The FDNY's plan to start charging drivers who get into accidents is, how do we say this, not so popular in the City Council. Yesterday Fire Commissioner Salvatore Cassano went before the council at a budget hearing and was, pardon us, raked over the coals for the plan. Councilman Vincent Ignizio (R-S.I.) was particularly incensed over the idea calling it an accident tax that he hoped would be "dead on arrival."
Cassano doesn't seem to be too thrilled with the prospect but, well, he has to balance his budget and right now the cash-strapped department needs to cut $22.9 million. The plan to charge drivers, starting in July, $490 for crashes or fires with injuries, $365 for crashes without injures and $415 for car fires with no injuries would, in theory, cover $1 million of that deficit.
In the meantime, Peter Vallone (D-Queens) has introduced a bill that would ban fees like the ones planned, which is interesting since the FDNY initially went with the fee system since it wouldn't require Council approval. Though the FDNY argues that these fees are becoming more common around the nation, council members counter that the places that charge for accidents don't also have income taxes like we do.
And the insurance companies that the FDNY says will likely be footing most of these bills anyway? Yeah, they aren't so much interested in that.
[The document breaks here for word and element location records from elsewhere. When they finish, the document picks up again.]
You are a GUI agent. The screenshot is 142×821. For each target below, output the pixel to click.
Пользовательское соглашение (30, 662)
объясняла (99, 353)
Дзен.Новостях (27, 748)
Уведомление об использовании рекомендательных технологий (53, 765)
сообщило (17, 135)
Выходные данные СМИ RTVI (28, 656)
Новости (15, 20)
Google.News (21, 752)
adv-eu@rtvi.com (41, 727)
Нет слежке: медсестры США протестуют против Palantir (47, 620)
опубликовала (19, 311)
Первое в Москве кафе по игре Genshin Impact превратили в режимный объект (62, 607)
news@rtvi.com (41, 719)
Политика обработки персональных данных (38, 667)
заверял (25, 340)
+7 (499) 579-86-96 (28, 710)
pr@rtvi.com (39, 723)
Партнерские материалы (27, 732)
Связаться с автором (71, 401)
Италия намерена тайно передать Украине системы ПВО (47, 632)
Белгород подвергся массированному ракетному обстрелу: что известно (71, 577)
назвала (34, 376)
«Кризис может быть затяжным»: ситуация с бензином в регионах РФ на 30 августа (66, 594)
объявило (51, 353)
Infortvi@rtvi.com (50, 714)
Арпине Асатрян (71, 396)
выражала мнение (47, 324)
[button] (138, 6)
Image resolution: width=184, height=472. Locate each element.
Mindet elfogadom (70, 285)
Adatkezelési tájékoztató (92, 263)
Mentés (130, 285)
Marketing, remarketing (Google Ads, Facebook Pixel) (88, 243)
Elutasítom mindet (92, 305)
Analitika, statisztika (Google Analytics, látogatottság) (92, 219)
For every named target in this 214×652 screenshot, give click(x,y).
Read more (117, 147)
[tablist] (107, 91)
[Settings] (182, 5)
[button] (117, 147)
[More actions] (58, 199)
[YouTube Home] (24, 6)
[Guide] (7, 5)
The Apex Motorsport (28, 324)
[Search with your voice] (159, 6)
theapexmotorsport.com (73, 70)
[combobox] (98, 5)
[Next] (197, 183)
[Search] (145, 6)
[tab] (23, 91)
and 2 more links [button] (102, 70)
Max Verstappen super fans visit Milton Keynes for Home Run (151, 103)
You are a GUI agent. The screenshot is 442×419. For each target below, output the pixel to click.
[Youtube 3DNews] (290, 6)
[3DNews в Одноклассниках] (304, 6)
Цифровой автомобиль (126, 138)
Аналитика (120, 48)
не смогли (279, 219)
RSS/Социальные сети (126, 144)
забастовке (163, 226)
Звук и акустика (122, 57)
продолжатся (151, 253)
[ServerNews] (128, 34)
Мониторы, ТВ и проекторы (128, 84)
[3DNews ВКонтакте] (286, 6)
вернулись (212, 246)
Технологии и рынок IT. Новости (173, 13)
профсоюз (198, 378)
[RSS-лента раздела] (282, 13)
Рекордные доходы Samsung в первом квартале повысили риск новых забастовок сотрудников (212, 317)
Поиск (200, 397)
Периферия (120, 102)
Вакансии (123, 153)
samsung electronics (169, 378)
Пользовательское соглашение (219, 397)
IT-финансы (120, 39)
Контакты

Meanwhile, other ways the department is looking to save money aren't really popular either. A plan to close 20 fire companies over night in order to save $15 million, in particular. The News quotes Cassano as saying "I'll consider any revenue-generating proposals before I close a fire company." Mmhmm. Also, considering 70% of of fire fatalities occur at night, which Cassano acknowledges, doesn't closing those companies at night seem a little, uh, risky?